To anyone already familiar with Argentina this may not come as a great surprise – they don’t call BA the Paris of South America for nothing. But for this newbie, I was not expecting to step off the short flight from Peru to find the pilot might have taken a wrong turn and delivered us back to Europe. In Córdoba, our home last month, the architecture, food and even the weather would not feel out-of-place in most European cities – and in BA it’s even more so, with large swathes of the city centre having been modelled on Paris back in the 1800s. Plus, unlike any of the other countries I’ve been to recently, even I could pass as a local. Until I open my mouth of course, because my Spanish still leaves a lot to be desired.
But spend a little time here and you’ll find it’s very much not Europe. A few blocks away from the majestic buildings around the Plaza de Mayo, the equally historic streets become a jumbled mixture of beautiful old houses, interspersed with mid-twentieth century apartment blocks with not much going for them in terms of aesthetic glory. Try getting that through conservation area planning regulations in the UK…! And while neighbourhoods such as San Isidro in the north might look like something out of the Home Counties, only a few miles away there are people living in what can only be described as shanty town conditions. (I feel I ought to point out this is not why I like BA so much – but it is a stark reminder that we’re not in Bedfordshire any more, as it were.)
Some of those areas are on the up, though. La Boca, for instance – right beside the port which gave BA its original raison d’etre – was very much a red-light district in the past. Now, it is better known as the birthplace of that most famous of Argentinian dances, the Tango. Legend has it that started as a sort of scuffle between men waiting in line for … umm… services rendered, which turned into a way for them to show off their prowess (and hopefully get bumped to the top of the queue), and ultimately evolved into the intimate, leg-tangling dance we know today. Having had one lesson, I can confirm that it’s every bit as difficult as it looks. La Boca, meanwhile, has become a multi-coloured must-see, attracting so many tourists with its Sunday market that there’s even a guy dressed up as Maradona charging $10 for a photo with him, should you be as fútbol-crazy as the Argentines.

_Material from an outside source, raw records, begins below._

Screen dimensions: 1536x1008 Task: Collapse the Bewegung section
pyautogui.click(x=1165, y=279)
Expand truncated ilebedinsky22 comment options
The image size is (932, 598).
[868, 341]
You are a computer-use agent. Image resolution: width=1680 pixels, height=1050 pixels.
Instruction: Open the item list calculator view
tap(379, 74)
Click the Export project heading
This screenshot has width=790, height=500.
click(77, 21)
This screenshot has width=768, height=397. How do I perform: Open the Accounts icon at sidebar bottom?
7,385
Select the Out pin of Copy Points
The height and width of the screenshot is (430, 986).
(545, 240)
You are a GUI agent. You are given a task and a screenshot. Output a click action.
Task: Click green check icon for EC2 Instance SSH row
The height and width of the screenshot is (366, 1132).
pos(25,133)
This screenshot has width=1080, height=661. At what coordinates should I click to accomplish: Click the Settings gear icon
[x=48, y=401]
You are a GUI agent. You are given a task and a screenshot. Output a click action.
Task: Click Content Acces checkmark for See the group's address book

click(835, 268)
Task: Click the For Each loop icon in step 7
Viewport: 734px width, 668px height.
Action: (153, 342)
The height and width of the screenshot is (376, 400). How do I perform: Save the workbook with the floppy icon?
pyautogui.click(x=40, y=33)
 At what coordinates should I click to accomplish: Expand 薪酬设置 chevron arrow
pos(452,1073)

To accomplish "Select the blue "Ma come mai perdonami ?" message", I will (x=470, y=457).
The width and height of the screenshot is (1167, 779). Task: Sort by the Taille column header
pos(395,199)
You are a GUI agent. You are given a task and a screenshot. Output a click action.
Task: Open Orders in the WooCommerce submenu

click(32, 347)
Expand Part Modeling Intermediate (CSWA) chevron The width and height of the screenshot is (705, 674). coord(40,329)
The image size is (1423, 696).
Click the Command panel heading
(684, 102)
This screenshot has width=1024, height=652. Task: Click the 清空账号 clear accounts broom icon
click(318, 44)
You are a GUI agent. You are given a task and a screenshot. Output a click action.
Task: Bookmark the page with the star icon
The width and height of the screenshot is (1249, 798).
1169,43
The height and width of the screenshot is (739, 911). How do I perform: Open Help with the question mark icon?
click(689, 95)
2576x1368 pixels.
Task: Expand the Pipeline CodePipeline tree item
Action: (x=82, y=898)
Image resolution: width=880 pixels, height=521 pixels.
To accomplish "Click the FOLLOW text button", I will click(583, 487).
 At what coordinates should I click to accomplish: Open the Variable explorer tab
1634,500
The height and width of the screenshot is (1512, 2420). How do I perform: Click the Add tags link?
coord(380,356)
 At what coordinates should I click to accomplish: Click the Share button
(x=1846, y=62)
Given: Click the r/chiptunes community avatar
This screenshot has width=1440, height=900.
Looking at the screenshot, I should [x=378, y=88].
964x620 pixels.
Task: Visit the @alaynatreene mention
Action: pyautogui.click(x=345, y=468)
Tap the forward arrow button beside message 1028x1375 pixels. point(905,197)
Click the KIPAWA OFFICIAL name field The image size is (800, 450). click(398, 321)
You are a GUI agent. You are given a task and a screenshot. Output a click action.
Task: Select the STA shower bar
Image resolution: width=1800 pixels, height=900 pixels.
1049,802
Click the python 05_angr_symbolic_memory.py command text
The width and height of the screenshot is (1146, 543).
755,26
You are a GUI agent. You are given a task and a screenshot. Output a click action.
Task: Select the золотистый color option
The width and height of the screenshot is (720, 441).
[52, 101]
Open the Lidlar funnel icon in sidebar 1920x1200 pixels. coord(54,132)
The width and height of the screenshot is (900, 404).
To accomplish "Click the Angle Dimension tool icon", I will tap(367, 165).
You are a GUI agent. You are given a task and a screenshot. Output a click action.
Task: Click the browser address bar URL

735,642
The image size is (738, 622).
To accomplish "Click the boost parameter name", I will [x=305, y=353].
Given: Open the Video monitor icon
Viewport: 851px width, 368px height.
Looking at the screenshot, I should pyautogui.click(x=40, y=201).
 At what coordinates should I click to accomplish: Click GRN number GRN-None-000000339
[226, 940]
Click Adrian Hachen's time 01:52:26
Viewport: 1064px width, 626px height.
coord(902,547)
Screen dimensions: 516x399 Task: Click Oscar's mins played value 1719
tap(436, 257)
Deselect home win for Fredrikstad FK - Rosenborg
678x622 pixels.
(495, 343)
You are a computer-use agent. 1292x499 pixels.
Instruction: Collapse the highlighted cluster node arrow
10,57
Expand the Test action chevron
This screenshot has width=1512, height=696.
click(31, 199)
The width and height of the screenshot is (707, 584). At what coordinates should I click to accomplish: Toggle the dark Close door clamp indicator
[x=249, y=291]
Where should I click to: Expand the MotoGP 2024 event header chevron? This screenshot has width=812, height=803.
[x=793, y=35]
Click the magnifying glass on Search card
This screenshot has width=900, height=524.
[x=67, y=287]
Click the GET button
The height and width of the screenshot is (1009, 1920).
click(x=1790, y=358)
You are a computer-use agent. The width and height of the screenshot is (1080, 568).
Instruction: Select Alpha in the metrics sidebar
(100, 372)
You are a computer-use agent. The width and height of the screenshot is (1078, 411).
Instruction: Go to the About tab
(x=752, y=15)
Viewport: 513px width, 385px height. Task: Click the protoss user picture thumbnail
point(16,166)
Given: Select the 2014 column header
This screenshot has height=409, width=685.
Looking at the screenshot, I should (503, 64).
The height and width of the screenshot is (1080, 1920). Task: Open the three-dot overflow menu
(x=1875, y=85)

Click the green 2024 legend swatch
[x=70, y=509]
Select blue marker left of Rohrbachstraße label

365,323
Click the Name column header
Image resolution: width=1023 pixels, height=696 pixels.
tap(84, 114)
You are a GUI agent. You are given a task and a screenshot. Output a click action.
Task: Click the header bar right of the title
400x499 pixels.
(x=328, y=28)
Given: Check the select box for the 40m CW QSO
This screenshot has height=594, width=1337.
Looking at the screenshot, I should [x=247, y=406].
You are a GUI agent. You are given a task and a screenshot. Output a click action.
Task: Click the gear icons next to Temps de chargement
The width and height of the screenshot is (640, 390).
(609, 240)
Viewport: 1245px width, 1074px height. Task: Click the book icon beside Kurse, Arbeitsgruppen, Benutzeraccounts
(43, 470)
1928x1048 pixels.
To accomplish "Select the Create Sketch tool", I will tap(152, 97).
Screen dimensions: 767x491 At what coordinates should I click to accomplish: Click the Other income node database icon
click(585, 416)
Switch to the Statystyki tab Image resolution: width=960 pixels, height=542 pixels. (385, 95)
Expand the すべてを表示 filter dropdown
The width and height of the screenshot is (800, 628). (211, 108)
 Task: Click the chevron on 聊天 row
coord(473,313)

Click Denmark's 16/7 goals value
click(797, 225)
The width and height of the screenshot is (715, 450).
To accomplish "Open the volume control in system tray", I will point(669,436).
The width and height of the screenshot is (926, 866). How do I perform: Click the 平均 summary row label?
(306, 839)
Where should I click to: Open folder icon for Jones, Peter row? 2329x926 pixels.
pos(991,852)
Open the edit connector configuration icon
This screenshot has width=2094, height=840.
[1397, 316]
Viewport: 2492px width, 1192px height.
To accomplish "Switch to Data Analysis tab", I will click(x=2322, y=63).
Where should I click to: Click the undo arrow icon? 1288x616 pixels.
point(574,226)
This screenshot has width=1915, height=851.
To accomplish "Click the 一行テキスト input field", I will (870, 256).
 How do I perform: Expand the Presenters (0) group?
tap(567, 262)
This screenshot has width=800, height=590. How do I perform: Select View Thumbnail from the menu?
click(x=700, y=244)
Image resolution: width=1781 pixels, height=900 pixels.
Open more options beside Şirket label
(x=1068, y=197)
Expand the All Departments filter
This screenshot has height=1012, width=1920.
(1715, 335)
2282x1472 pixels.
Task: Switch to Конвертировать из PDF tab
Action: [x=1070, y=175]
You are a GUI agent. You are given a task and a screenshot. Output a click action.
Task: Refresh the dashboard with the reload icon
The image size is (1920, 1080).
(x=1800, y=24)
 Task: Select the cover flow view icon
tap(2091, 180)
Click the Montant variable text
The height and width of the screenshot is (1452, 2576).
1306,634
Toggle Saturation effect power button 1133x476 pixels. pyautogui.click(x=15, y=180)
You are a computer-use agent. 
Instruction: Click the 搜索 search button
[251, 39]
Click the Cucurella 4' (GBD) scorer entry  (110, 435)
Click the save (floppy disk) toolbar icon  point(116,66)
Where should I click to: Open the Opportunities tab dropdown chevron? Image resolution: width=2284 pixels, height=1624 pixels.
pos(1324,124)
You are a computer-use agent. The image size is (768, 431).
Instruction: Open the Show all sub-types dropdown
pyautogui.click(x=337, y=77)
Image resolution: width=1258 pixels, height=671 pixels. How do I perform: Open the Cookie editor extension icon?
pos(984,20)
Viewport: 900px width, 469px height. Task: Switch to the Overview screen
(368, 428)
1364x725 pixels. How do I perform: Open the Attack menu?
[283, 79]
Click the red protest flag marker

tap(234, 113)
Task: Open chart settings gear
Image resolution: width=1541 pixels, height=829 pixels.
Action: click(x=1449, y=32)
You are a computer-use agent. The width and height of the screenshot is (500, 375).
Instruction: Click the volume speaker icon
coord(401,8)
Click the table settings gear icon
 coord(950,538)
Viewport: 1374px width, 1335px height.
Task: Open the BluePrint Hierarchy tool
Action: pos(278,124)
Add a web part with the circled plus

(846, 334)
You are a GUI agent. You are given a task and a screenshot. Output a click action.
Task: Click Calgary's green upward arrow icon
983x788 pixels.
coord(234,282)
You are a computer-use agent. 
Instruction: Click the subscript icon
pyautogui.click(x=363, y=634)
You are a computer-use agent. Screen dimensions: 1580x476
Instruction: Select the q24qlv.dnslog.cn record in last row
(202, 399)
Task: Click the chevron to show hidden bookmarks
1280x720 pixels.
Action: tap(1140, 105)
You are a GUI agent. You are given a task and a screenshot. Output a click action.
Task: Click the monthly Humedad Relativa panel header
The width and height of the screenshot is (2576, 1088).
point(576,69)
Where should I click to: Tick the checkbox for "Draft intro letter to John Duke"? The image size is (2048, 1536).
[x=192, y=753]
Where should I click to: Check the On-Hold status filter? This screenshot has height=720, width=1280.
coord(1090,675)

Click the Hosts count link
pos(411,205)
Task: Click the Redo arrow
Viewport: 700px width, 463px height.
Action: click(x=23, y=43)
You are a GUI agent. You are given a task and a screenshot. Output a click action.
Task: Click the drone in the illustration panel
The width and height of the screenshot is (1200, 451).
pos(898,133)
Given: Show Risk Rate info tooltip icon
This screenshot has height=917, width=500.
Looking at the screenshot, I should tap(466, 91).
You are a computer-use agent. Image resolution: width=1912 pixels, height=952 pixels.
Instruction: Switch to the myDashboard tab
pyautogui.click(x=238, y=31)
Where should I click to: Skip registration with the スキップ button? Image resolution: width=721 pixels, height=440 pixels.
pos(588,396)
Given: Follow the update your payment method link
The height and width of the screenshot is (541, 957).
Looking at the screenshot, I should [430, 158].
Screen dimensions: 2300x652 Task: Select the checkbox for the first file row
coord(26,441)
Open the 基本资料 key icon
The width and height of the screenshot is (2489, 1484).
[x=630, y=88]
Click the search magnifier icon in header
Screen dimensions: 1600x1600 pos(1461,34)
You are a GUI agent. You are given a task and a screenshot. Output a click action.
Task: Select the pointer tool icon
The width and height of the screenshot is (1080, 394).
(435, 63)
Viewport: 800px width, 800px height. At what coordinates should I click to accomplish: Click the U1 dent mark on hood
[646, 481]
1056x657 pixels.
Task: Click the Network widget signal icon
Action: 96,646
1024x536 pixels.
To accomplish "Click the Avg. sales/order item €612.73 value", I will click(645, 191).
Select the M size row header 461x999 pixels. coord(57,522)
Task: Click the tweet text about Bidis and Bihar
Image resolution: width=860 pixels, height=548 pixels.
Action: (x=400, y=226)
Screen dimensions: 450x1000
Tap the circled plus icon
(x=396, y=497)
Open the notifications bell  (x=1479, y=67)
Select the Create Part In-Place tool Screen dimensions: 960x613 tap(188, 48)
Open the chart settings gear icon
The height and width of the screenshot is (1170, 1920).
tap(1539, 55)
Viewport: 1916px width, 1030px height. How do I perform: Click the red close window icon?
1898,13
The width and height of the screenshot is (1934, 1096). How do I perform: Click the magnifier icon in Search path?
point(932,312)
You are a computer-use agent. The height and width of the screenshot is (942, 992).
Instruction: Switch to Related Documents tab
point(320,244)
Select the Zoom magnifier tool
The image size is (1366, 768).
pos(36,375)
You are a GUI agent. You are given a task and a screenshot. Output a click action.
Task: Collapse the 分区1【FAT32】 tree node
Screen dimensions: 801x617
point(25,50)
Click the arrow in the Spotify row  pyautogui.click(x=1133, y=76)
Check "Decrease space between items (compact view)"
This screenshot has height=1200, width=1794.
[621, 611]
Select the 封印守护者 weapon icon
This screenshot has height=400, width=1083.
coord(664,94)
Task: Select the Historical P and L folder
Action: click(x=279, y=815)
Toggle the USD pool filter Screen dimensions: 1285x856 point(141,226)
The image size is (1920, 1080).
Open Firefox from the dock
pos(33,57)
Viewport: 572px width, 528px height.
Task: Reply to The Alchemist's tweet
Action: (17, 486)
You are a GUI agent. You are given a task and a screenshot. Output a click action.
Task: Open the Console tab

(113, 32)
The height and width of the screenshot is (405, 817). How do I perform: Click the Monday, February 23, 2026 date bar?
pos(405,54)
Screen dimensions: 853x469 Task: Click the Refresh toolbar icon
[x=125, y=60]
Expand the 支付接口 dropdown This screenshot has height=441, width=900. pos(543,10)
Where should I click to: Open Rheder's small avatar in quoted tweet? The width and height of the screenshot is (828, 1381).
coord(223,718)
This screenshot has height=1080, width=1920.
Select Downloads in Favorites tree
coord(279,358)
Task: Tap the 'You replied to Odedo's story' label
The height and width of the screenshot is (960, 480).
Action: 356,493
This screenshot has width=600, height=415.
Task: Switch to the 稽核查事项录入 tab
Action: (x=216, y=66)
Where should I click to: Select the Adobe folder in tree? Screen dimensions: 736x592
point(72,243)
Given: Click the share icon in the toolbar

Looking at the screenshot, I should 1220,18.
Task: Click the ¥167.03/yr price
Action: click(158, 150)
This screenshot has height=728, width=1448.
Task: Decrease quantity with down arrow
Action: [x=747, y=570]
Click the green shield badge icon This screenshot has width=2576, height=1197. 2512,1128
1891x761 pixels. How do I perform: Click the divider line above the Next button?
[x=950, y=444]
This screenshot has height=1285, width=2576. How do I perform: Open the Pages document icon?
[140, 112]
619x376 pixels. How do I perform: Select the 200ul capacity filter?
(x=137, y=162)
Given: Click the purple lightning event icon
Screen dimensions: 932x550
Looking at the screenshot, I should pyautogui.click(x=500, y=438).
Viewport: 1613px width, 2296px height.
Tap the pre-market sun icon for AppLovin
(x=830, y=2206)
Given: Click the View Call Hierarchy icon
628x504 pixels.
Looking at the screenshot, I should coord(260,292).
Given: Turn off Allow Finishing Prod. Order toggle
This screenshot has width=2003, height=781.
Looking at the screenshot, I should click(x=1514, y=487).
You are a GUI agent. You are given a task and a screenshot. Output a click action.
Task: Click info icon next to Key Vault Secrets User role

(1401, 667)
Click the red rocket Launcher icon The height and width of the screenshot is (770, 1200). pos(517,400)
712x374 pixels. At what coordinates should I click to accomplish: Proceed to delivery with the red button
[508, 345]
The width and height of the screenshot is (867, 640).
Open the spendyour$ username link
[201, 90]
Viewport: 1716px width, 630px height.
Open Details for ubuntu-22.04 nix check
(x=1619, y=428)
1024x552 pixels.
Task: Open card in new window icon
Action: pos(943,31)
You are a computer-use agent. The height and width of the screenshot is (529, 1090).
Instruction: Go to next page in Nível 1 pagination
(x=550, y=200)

Another big difference from home is how divergent the politics is, and that everyone has a strong opinion one way or the other (or at least a thorough understanding of both sides). Leaving Brexit aside, there’s such a large middle ground in the UK that it can be difficult to tell the options apart sometimes. Not so here, where the split is essentially between “Peronist” and “non-Peronist” parties. I’m not going to attempt to describe the two opposing viewpoints as I’m sure I can’t do the subtleties justice, but the point is the heated debate they inspire – resulting indirectly in protests and demonstrations every few days. And yes, that name is ringing a bell for a reason. Despite her untimely death at the age of only 33 back in 1952, the legacy of Eva Perón (Evita) and her husband Juan Perón lives on. To many, she remains a saintly figure – but her critics don’t pull their punches. Indeed, by the time of her death, she had acquired such enemies that, after her embalmed body had been on display for 2 years, it was “disappeared” by a new military dictatorship. She was eventually found, 16 years later (during which it was illegal to even mention her name in Argentina), interred in an anonymous grave in Italy. Her final resting place is now the Recoleta Cemetery here in BA – the grandest city of mausoleums you can possibly imagine.
Now, reading this back, I realise none of those are particularly convincing reasons as to why I should like BA so much. I should perhaps have spent this post extolling the virtues of medialunas, mate, Malbec and the many coffee shops strung along Palermo’s tree-lined streets. But I just find this undercurrent of … real life, I guess … fascinating. As I said, BA has me intrigued. Good old RY, saving the best for last.
And on that note, this does bring us onto the elephant in the room – that my time with Remote Year is up. But so is my word limit. So, for the time being, I’m going to leave this as a “to be continued…”! It has to be said, though, I couldn’t imagine a better place than BA for our grand finale.